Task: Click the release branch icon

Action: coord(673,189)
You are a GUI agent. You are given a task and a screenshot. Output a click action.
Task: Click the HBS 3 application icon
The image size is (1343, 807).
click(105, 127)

————

» **EXERCISE DIRECTIONS**
Can you give back every one of the records above, line for line and word for word, with nothing changed?

» **TASK ANSWER**
Task: Click the release branch icon

Action: coord(673,189)
You are a GUI agent. You are given a task and a screenshot. Output a click action.
Task: Click the HBS 3 application icon
The image size is (1343, 807).
click(105, 127)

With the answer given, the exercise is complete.